◆ Work item ◆
Using the data below, copy every line that contains the word "Task".

◆ Material for this exercise ◆
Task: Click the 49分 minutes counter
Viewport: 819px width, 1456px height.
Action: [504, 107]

---

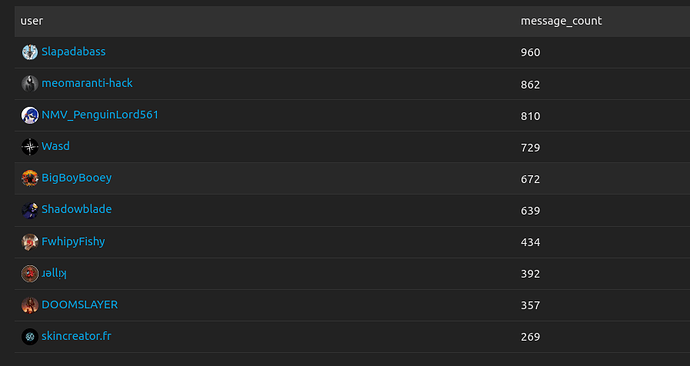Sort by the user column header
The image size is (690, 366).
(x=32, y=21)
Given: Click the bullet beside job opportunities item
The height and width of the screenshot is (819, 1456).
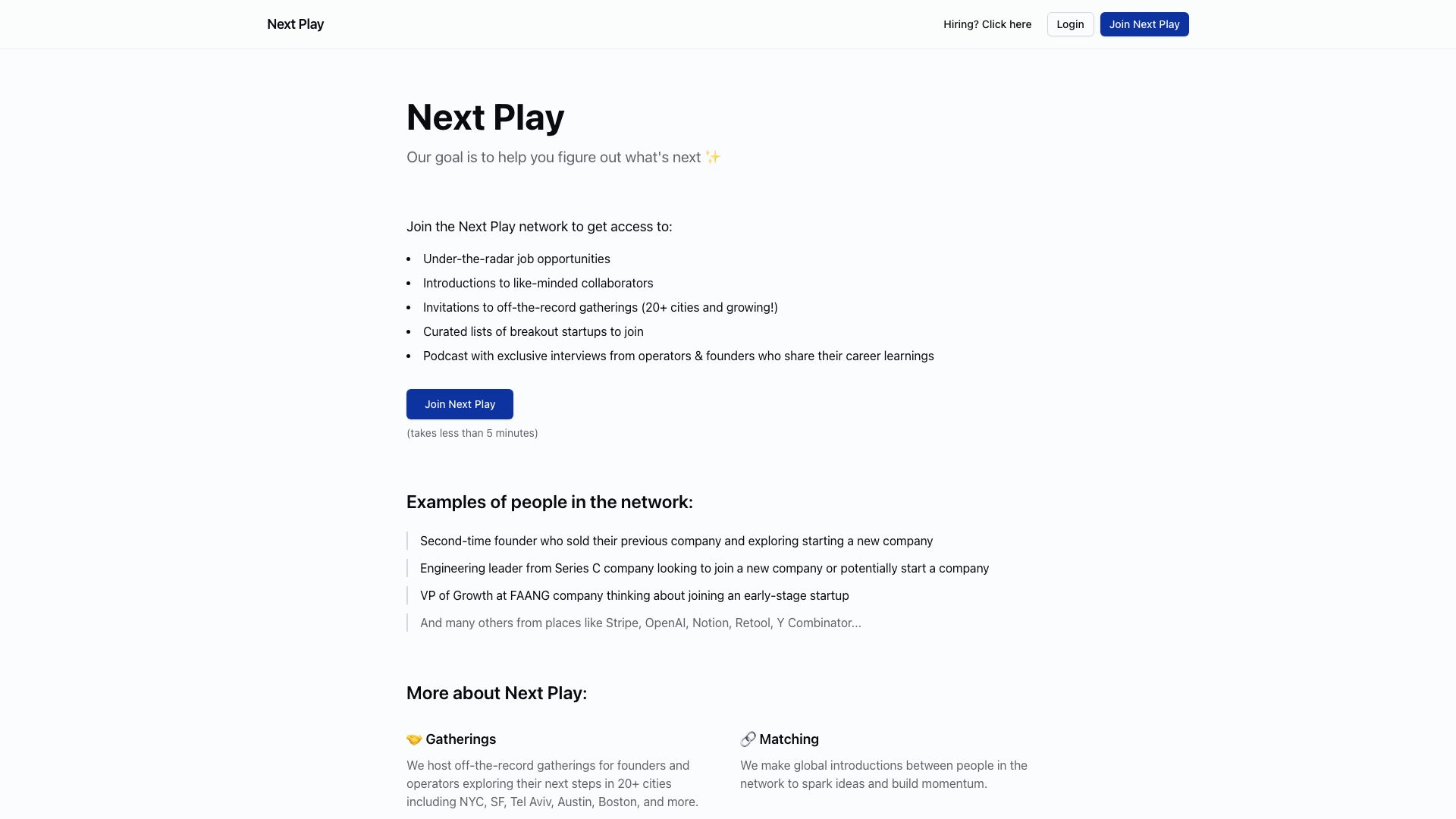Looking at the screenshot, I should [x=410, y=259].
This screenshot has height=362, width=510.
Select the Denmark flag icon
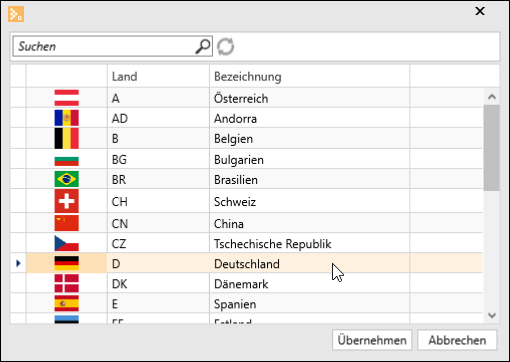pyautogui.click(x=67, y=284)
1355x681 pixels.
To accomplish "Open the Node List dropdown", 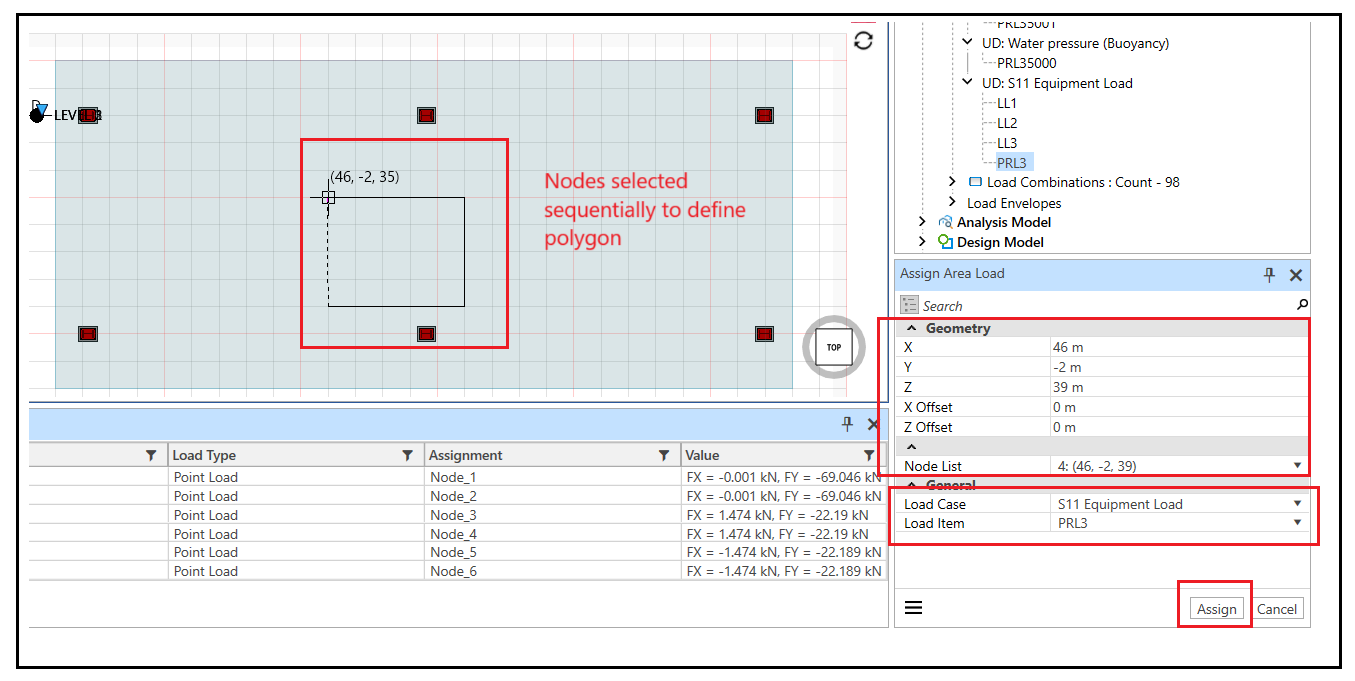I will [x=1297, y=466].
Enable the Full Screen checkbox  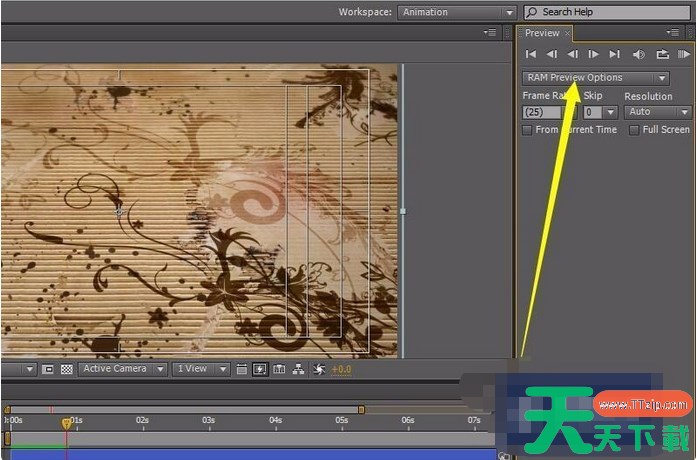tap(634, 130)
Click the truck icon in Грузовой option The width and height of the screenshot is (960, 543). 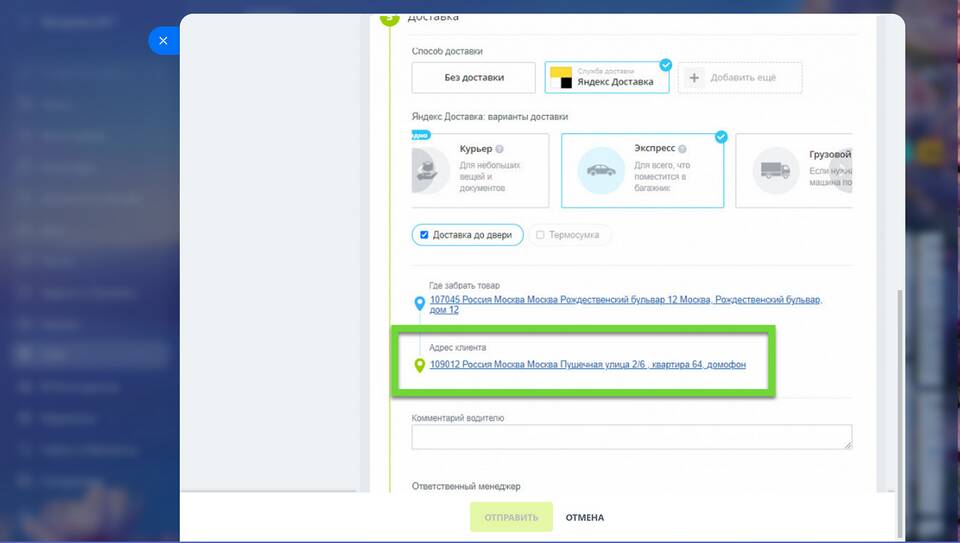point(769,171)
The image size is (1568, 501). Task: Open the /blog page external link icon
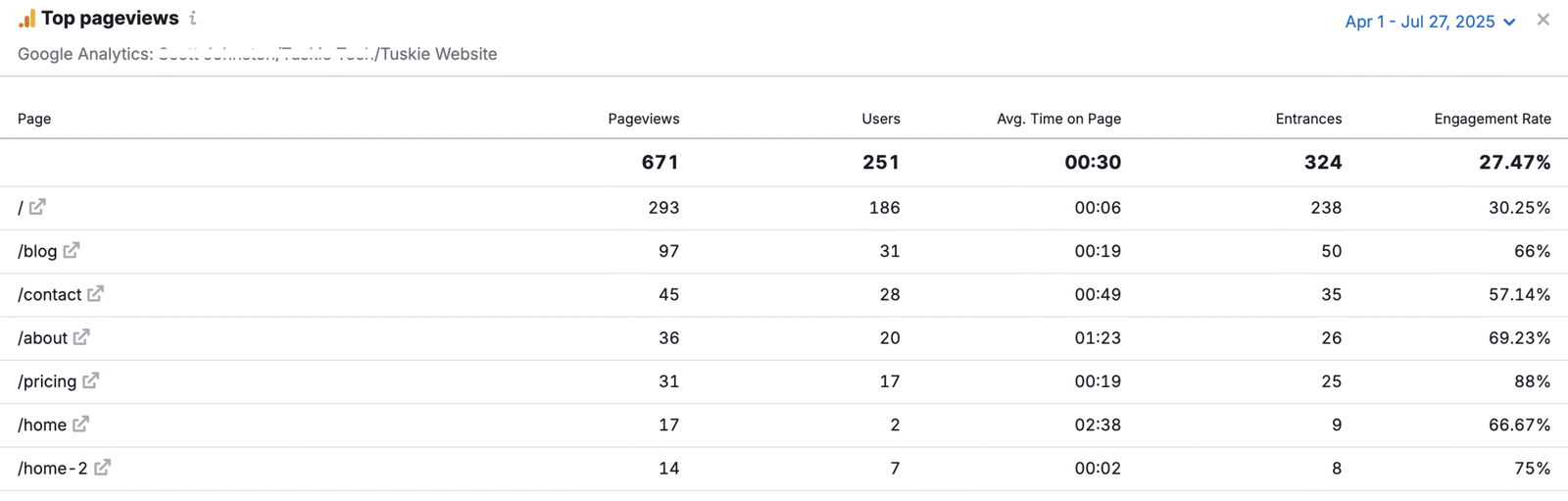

◆ Your solution ◆
Task: Click the 49分 minutes counter
The image size is (1568, 501). Task: Open the /blog page external link icon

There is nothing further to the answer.